*** Opening of DATASET ENTRIES ***

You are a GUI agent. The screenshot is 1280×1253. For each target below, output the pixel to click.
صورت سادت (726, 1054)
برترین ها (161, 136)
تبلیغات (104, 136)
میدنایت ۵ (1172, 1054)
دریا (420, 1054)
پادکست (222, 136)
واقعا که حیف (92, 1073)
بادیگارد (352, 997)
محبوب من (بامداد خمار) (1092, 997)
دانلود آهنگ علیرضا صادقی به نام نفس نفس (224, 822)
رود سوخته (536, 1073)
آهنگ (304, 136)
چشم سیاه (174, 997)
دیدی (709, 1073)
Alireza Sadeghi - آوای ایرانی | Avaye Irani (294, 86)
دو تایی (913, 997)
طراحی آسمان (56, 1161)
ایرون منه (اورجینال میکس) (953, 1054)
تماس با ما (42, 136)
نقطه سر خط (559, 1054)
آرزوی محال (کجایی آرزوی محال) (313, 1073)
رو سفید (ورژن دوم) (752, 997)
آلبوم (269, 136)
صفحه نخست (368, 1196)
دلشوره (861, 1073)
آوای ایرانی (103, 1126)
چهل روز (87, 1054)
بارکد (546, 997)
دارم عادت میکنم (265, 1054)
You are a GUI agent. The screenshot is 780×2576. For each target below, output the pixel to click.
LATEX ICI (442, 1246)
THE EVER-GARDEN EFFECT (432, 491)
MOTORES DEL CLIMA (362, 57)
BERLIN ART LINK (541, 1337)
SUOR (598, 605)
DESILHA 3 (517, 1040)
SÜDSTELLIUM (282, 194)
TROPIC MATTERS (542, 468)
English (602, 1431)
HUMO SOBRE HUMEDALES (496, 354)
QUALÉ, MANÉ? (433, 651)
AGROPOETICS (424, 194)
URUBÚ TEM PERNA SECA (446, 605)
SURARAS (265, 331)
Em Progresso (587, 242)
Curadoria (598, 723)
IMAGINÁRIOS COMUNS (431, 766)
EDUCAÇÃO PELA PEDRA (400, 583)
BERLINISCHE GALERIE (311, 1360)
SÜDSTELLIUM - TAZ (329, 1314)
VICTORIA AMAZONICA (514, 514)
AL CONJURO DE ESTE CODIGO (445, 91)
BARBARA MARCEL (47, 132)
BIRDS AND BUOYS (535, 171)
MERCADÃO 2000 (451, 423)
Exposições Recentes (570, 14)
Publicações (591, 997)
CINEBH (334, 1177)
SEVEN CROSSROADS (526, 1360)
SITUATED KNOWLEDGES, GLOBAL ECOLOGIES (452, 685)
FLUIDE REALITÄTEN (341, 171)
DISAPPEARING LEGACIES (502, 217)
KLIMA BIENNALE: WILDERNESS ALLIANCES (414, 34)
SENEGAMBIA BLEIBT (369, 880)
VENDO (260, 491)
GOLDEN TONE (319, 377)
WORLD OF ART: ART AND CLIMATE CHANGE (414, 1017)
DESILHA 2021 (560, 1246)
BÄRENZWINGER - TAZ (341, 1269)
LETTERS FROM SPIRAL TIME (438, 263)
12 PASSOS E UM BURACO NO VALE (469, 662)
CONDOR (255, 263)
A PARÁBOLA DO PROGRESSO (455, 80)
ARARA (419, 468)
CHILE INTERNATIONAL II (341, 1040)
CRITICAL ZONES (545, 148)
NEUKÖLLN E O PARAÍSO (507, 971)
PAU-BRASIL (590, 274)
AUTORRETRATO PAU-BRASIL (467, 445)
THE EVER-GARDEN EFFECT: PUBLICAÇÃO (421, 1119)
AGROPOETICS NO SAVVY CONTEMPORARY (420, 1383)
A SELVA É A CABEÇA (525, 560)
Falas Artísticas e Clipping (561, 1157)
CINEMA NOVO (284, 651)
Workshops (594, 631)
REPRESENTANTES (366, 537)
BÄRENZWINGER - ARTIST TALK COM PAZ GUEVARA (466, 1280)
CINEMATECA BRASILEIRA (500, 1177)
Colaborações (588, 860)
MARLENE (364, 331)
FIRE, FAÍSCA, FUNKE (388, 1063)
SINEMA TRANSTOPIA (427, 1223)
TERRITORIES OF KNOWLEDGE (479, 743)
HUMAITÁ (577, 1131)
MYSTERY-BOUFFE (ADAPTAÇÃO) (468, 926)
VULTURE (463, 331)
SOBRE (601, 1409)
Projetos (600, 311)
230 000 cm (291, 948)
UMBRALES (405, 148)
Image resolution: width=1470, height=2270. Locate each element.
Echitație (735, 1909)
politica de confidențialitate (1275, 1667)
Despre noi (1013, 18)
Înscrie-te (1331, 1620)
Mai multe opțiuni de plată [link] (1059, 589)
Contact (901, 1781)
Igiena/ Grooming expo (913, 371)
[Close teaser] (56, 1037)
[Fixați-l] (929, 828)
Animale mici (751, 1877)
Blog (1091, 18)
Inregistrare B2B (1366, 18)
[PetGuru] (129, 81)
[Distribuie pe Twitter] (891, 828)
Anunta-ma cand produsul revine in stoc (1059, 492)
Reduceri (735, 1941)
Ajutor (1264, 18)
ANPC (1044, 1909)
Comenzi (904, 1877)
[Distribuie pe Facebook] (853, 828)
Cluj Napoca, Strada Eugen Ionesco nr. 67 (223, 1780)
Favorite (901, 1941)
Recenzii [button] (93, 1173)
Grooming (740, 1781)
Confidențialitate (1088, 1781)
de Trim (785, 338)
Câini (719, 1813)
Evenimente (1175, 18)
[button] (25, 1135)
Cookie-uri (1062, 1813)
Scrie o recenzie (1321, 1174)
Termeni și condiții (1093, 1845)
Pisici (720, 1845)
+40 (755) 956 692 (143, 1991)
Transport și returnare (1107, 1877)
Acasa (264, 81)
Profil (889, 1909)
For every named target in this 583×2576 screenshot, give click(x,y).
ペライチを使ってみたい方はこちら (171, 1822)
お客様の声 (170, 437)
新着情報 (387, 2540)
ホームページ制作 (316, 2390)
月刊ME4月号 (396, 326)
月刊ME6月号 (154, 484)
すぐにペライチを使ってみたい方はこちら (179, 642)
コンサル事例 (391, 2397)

*** Close of DATASET ENTRIES ***

# WORK TO BE COMPLETED
Give only the lines from the one holding "نقطه سر خط (559, 1054)" through the one holding "MOTORES DEL CLIMA (362, 57)", each restated exactly as it appears above.

# SOLUTION
نقطه سر خط (559, 1054)
آرزوی محال (کجایی آرزوی محال) (313, 1073)
رو سفید (ورژن دوم) (752, 997)
آلبوم (269, 136)
صفحه نخست (368, 1196)
دلشوره (861, 1073)
آوای ایرانی (103, 1126)
چهل روز (87, 1054)
بارکد (546, 997)
دارم عادت میکنم (265, 1054)
You are a GUI agent. The screenshot is 780×2576. For each target below, output the pixel to click.
LATEX ICI (442, 1246)
THE EVER-GARDEN EFFECT (432, 491)
MOTORES DEL CLIMA (362, 57)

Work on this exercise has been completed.